HR Brief – August 2016

Posted On: August 12, 2016 | By: launchadmin

HR Brief – August 2016
This month’s HR Brief clarifies some of the differences between the FMLA, ADA and short-term disability, highlights the importance of enforcing employer policies as written and alerts employers about Exchange subsidy notices.

 

Employee Leave:  Clarifying STD, FMLA and ADA

In addition to the federal requirements under the Family and Medical Leave Act (FMLA) and the Americans with Disabilities Act (ADA), many states, and even many localities and municipalities, have enacted employee leave laws. Due to the various leave requirements, employers may have a hard time understanding how different leaves coordinate with each other and how wage replacement benefits fit into the equation.

The purpose of this article is to clarify some of the differences between the federal FMLA, the ADA and short-term disability (STD). Employers must keep in mind that state and/or local leave laws may also need to be considered.

STD is not a form of job-protected leave with rights to continued health coverage and job reinstatement. STD is merely a wage replacement benefit that employees may receive when they are unable to work for certain reasons. Eligibility for STD benefits has no bearing on eligibility for FMLA leave. Any short- or long-term disability benefit provided to an employee is separate from an employer’s obligations under the federal FMLA and other state leave laws. An employee who is eligible for STD benefits while on federal FMLA leave does not receive any extra leave benefits.

The FMLA, however, is job-protected leave that provides eligible employees with job reinstatement rights and continued health insurance benefits for the duration of FMLA leave (up to 12 weeks in any 12-month period). If an employee on FMLA leave is also receiving STD benefits, it is worth noting that in this situation, neither the employer nor employee can require the substitution of available paid time off. This is because leave under a disability plan, such as STD, is not unpaid leave.

Leave must also be considered as a reasonable accommodation under the ADA. Need for leave under the ADA may arise when a disabled employee exhausts job-protected leave (such as under the FMLA), or when he or she is ineligible for such leave. The amount of time that will be considered reasonable will depend on the specific facts and circumstances of the situation. Leave as a reasonable accommodation includes the right to return to the employee’s original position. However, if an employer determines that holding open the job will cause an undue hardship, then it must consider whether there are alternatives that permit the employee to complete the leave and return to work. In addition, group health benefits are not required to be maintained during an employee’s leave under the ADA. Therefore, continuation of these benefits is determined based on plan terms.

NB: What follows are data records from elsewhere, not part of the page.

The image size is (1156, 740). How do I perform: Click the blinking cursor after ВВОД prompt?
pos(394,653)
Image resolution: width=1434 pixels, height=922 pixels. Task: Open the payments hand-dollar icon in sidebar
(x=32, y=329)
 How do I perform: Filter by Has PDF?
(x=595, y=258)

It may be helpful for employers to think of STD benefits as wages an employee may be eligible for when on leave, but that do not provide for the employee’s leave. The ADA comes in when FMLA is exhausted or unavailable to a disabled employee.

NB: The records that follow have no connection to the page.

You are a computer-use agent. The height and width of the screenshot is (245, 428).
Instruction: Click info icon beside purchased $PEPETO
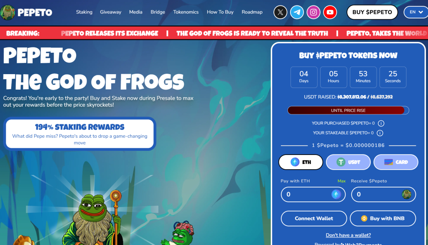[x=381, y=123]
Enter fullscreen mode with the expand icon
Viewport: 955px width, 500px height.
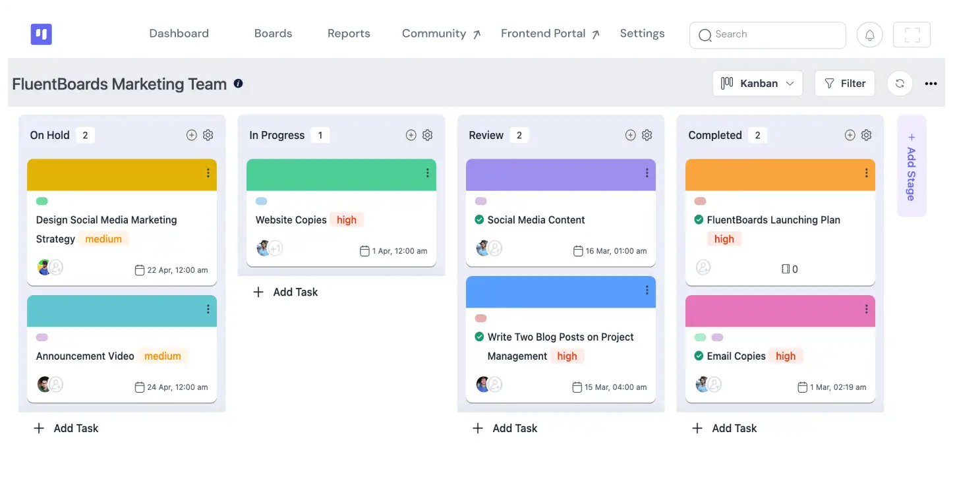pos(912,35)
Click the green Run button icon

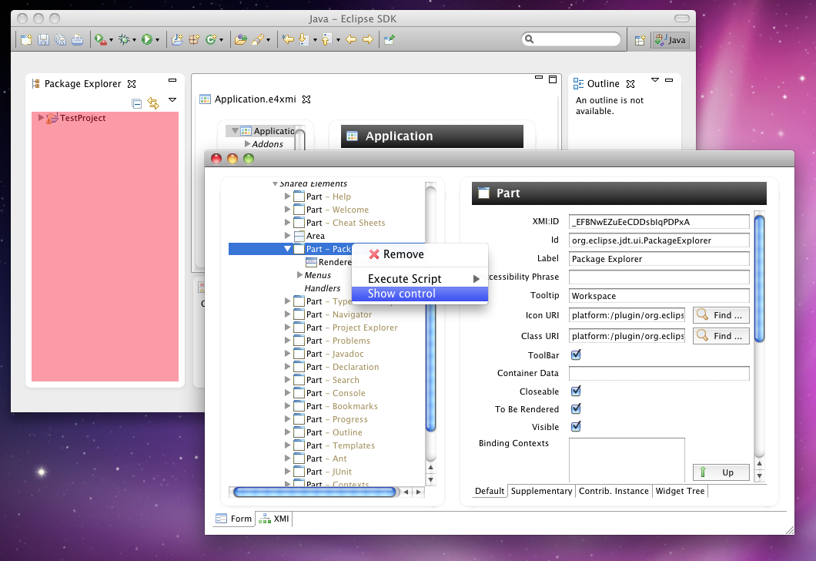pyautogui.click(x=146, y=39)
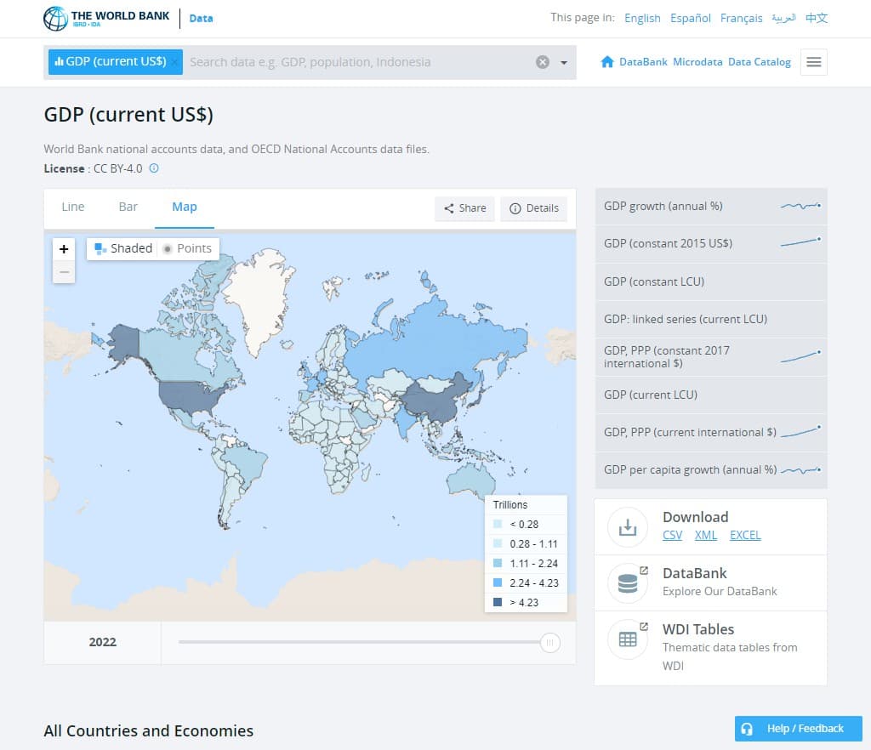Click the download arrow icon
Image resolution: width=871 pixels, height=750 pixels.
point(628,527)
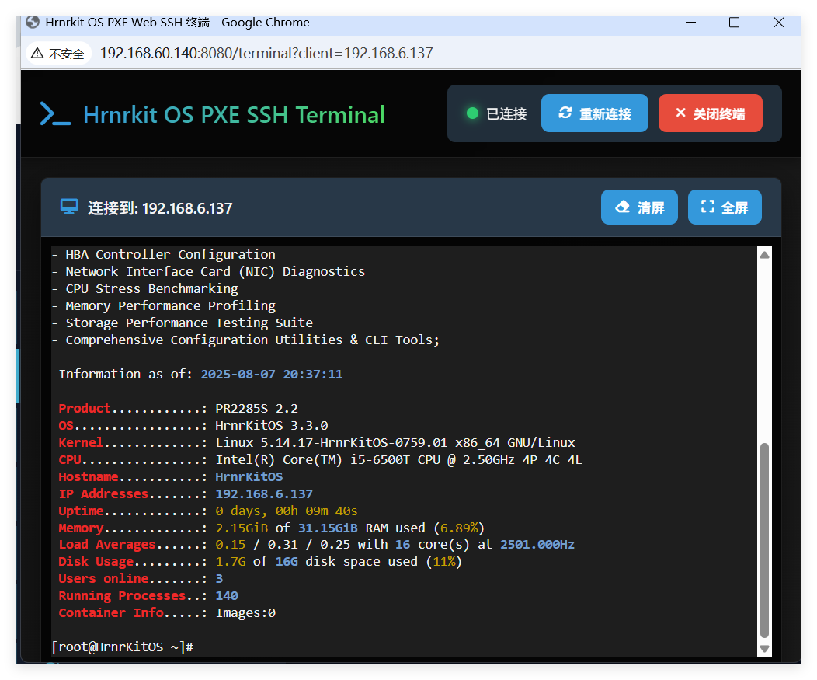Click the 连接到: 192.168.6.137 title text
This screenshot has height=680, width=817.
pos(160,208)
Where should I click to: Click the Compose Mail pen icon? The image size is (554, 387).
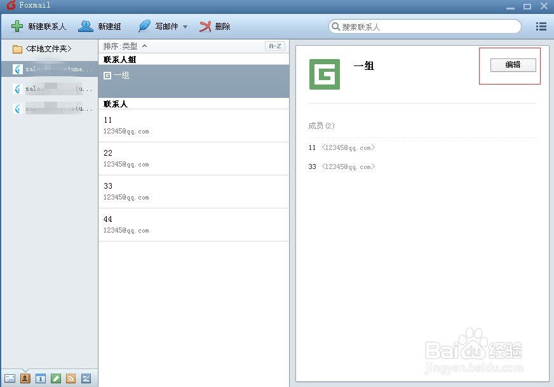click(144, 26)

The FMLA and Absence Notification:  Is Your Policy Being Followed?

In order to operate efficiently, many employers have established procedures that employees must follow when reporting that they will be absent or late for work. The federal FMLA provides that employees using FMLA leave must adhere to the employer’s established notice and procedural requirements for requesting leave (absent extenuating circumstances). An employee’s failure to do so can result in the FMLA leave being delayed or denied.

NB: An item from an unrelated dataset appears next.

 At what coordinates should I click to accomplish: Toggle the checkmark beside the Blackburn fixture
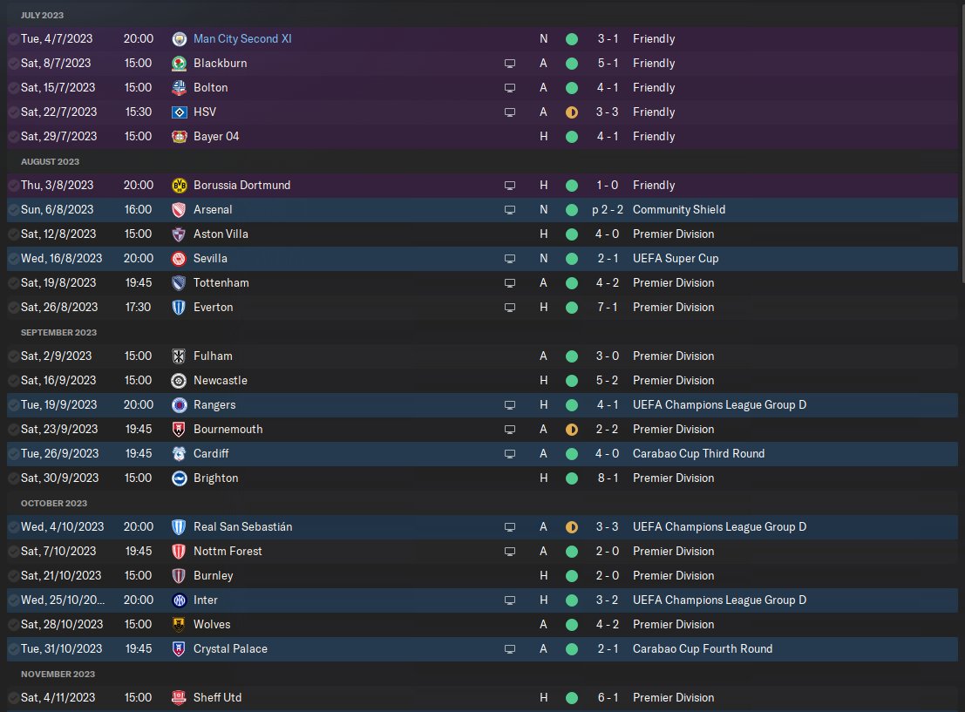pyautogui.click(x=13, y=64)
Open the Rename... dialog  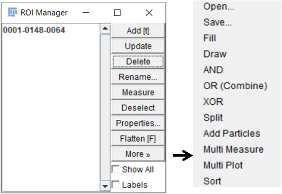(x=138, y=77)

A FMLA interference case against Tyson Fresh Meats, Inc. highlights how an employer’s actual practices may trump its written policy when enforcing established call-in procedures relating to FMLA absences.

In the case, an employee was terminated for taking FMLA leave and not calling the supervisor to report the absence as the employer’s policy required; instead, the employee texted his supervisor. Past rulings have upheld terminations where the employee did not follow the employer’s absence reporting procedures. However, in this case, there was a record that the employee communicated via text message with his supervisor regarding being late or absent for work in the past. The case will go to trial.

This case highlights how important it is for employers to ensure their policies are being enforced as written by managers and supervisors in the organization.

DID YOU KNOW?

Under the Affordable Care Act (ACA), each Exchange is required to send a notice (Section 1411 Certification) to employers regarding any employees who received subsidies to purchase Exchange coverage. These notices will be sent to all employers with employees who received subsidized coverage. This includes employers that are not applicable large employers (ALEs), as well as ALEs that are subject to the ACA’s employer shared responsibility rules.

Therefore, regardless of ALE status, be aware that these notices may arrive. Receipt of a Section 1411 Certification is not a pay or play penalty assessment against the employer. The IRS will independently determine whether an ALE is liable for any pay or play penalties.